One of the stories I wrote about last week was the progress of second-year middle linebacker Dom DeCicco and how he's being groomed as a possible successor to Brian Urlacher. The reason behind that was simple, DeCicco is starting to turn some heads on the football field.
DeCicco has established himself early as one of the top performers of the offseason program, which included 10 OTA workouts and the three-day minicamp. His growth from year one to year two has been tremendous and his arrow is definitely pointing up.
DeCicco is currently playing on all four special teams units and earned a lot of first-team reps—during OTAs and the recently completed veteran minicamp.
He's bulked up considerably from last year, and is being counted on to be one of the top special team players for 2012. He could wind up being the special teams captain, after finishing second on the team in special teams tackles last year.
His role is simple, to come out be a leader and playmaker on special teams and to make plays when he's lined up as the No. 1 linebacker during practice. With Urlacher's absence, DeCicco has been making plays all over the field in coverage showing excellent range and the ability to get down the middle of the field in the Cover 2 defense.
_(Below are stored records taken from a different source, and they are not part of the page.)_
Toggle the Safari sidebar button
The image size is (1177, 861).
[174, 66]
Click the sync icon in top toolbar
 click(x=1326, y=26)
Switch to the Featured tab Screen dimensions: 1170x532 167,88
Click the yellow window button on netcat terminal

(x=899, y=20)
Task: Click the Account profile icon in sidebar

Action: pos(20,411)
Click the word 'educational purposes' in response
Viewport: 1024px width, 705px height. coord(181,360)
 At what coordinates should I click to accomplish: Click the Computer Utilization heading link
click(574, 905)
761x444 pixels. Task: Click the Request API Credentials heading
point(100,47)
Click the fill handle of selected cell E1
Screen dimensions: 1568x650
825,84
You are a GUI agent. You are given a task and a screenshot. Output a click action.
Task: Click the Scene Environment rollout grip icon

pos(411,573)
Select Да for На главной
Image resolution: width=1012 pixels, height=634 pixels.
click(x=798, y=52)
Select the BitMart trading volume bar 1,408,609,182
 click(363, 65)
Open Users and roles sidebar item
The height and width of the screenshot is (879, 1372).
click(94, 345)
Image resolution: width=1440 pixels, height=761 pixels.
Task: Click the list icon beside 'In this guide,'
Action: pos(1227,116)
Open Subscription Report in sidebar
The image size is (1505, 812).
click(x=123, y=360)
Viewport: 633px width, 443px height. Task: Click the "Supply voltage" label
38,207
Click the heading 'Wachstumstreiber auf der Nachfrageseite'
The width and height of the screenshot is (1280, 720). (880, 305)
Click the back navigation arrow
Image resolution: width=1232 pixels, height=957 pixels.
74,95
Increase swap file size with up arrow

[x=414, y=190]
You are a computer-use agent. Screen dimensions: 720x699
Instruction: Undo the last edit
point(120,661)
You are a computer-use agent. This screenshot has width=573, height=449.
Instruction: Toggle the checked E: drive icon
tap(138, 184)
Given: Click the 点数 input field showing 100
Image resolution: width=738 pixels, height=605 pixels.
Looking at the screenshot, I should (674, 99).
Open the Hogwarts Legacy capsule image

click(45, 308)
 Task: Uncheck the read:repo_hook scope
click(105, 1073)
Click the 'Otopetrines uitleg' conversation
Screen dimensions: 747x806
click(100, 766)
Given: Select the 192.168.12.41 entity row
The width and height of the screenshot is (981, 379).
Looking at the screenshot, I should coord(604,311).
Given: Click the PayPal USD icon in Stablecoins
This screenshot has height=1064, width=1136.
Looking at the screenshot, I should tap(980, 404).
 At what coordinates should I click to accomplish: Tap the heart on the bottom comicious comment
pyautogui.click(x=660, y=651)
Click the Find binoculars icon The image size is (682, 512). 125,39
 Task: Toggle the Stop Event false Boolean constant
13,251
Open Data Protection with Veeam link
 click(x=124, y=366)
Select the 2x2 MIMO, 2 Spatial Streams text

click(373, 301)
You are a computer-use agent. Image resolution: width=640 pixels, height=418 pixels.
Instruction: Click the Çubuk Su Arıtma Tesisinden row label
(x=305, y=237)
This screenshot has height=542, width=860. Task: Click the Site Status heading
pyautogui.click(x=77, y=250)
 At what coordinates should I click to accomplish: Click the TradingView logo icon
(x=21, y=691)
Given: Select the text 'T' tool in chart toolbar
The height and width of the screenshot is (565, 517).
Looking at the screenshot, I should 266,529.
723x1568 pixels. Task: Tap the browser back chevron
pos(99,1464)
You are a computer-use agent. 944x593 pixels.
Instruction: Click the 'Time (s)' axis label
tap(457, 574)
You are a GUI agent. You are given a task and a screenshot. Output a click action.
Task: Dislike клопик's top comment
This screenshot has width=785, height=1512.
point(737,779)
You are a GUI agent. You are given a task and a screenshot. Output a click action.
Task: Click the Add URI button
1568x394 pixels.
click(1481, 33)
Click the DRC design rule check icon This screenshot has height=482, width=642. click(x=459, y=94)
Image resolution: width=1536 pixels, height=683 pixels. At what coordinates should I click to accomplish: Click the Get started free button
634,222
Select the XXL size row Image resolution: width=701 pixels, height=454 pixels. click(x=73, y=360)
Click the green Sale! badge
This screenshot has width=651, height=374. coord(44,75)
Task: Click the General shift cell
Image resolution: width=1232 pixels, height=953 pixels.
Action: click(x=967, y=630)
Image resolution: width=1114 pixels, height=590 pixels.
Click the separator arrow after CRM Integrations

This is perhaps the most important aspect DeCicco can focus on and succeed at prior to training camp: improving his pass coverage. The Chicago Bears haven't done much in the way of practicing their run fit or their run keys because the offense hasn't focused a lot on the run game.
That will come up in training camp, once the pads go on and full contact will be allowed. Urlacher is expected to be ready for training camp, but Lovie Smith has been notorious for bringing players along slowly from their injuries and Urlacher would be no exception.
The likely practice schedule for Urlacher will be limited, meaning we'll truly start to find out what level of player DeCicco is once the pads come on. The key will be his run defense in attacking gaps, recognizing his keys and reading and reacting to play-action pass.
One of the keys for any young player in sticking to the roster is contributing on special teams and DeCicco has done that and continues to grow into that role. The Bears have always had strong gunners (the outside-the-numbers smaller, quicker players), but have also had strong linebacker types.
In years past, the Bears have had Brendan Ayanbadejo make multiple Pro Bowls from his backup linebacker spot. More recently, Tim Shaw led the NFL in special teams tackles after arriving Chicago in a backup linebacker role.
This is where DeCicco fits in, that linebacker coverage role, as he continues to develop as a linebacker where he will likely get a ton of time during camp and preseason games. DeCicco's best opportunity is to continue to develop on special teams while he perfects all of the defensive responsibilities required to eventually succeed an all-time great.